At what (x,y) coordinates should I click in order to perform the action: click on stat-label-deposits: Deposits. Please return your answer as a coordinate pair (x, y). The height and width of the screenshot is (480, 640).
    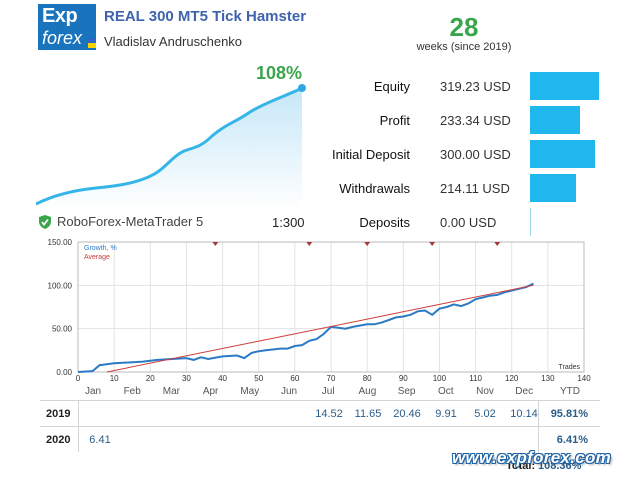
    Looking at the image, I should click on (384, 222).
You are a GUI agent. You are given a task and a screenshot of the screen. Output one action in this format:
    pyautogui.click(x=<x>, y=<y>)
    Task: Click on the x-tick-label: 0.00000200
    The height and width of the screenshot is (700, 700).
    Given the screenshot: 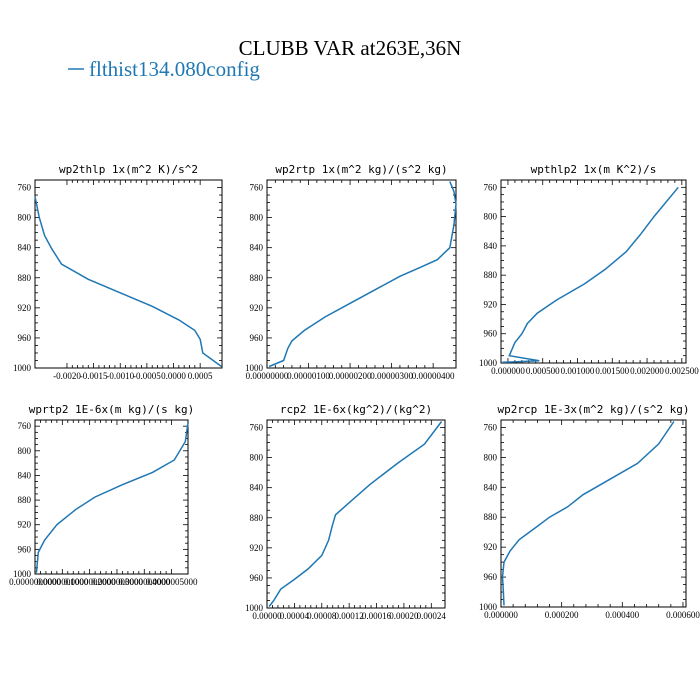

________________________

Instructions to follow:
Put every line from the start of the material through the line holding "Looking at the", inclusive, into a JSON list of strings, one string per line and with blank lines omitted. Leave the pictures out of your answer.

Expected answer:
[
  "At what (x,y) coordinates should I click in order to perform the action: click on stat-label-deposits: Deposits. Please return your answer as a coordinate pair (x, y). The height and width of the screenshot is (480, 640).",
  "    Looking at the image, I should click on (384, 222)."
]